Who knows what happens next in open access

Green for go might slow progress

Open access in Leiden lights: Leiden U is about to shine its bright-light on research performance. Every May its Centre for Science and Technology Studies reveals universities research impact, using Web of Science data and adjusting it for number and proportion of papers highly cited. It’s always interesting (yes CMM knows how sad that sounds) and this year Leidenhas got in ahead of itself with extra-intriguing advance information – open access indicators.

In 2018 ranking expert Ludo Waltman became a full professor at Leiden U, with a brief including open citations and proprietary data (CMM July 17 2018). And yesterday he tweeted the open access spread for the 963 universities in the new ranking. Some 41 per cent have OA publications, allocated between  various pay to publish models, with 32 per cent of them being green OA, where an author deposits a paper in an open archive.

What’s going on: Institutions taking-on the commercial publishers is what.
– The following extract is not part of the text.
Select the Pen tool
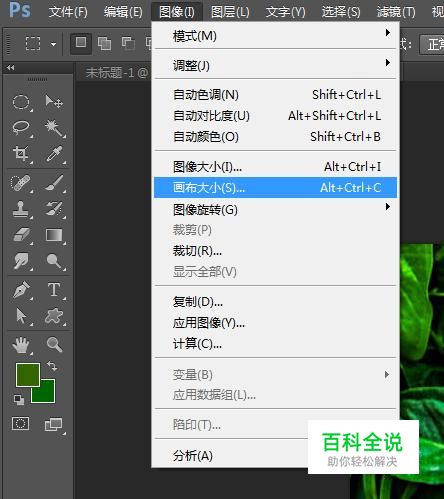click(x=21, y=289)
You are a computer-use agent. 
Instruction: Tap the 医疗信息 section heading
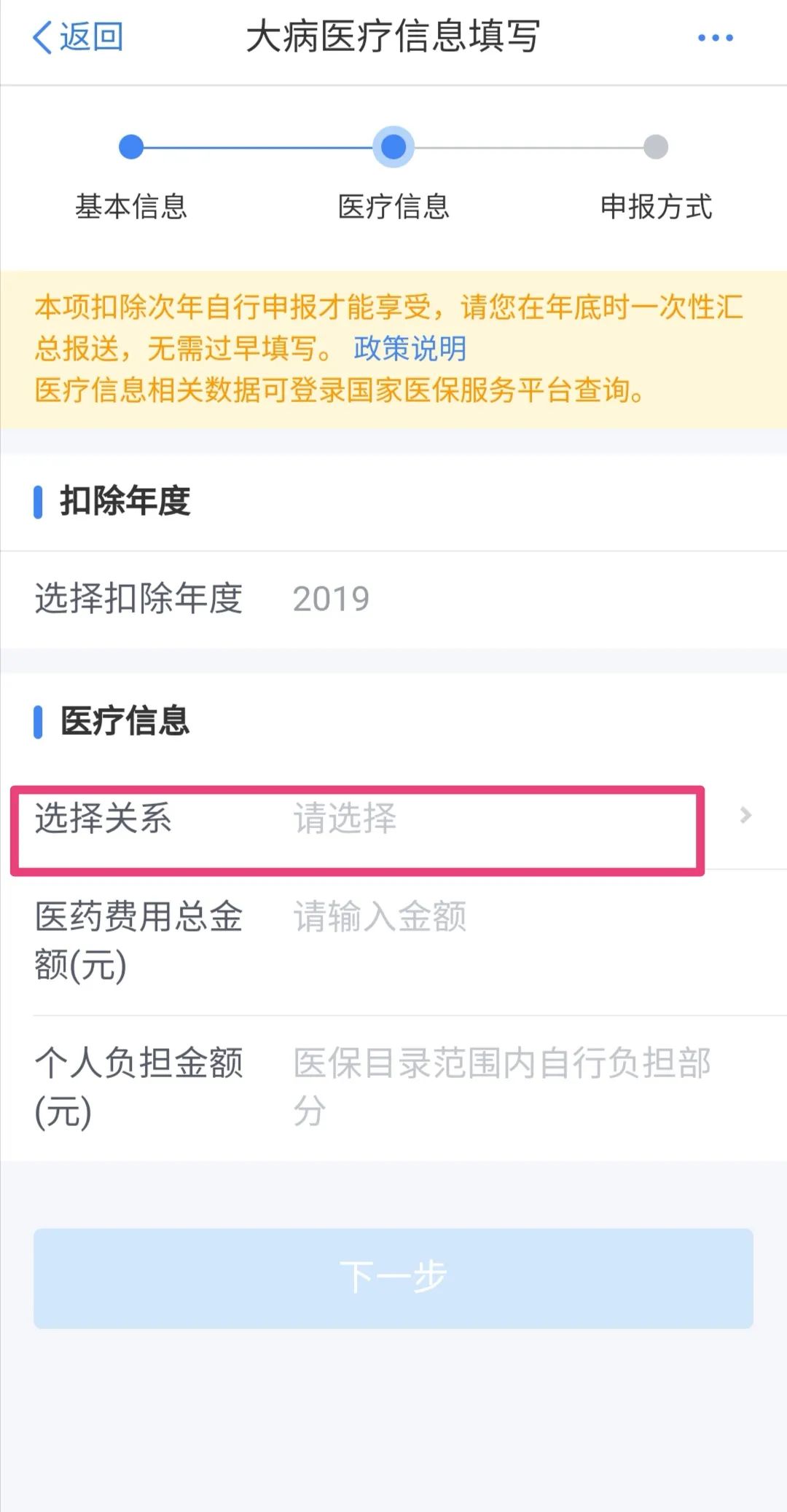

In Europe university groups and governments are making open access a condition of contracts with the big commercial journal publishers which are used to charging what they like for people to read research papers.  The University of California recently cancelled negotiations with Elsevier over OA.

No, it’s not necessarily good: According to the Australasian Open Access Strategy Group,” large academic publishers have seen the writing on the wall and are rapidly diversifying, resulting in a highly-concentrated infrastructure market that threatens to shut down and monetise all aspects of the research process other than the final ‘open’ research output.”

So what happens next: CMM has no clue. But Danny Kingsley probably does. The OA expert is home after four years as libraries deputy director for scholarly communication & research services at Cambridge University. She’s talking at an AOASG webinar May 30.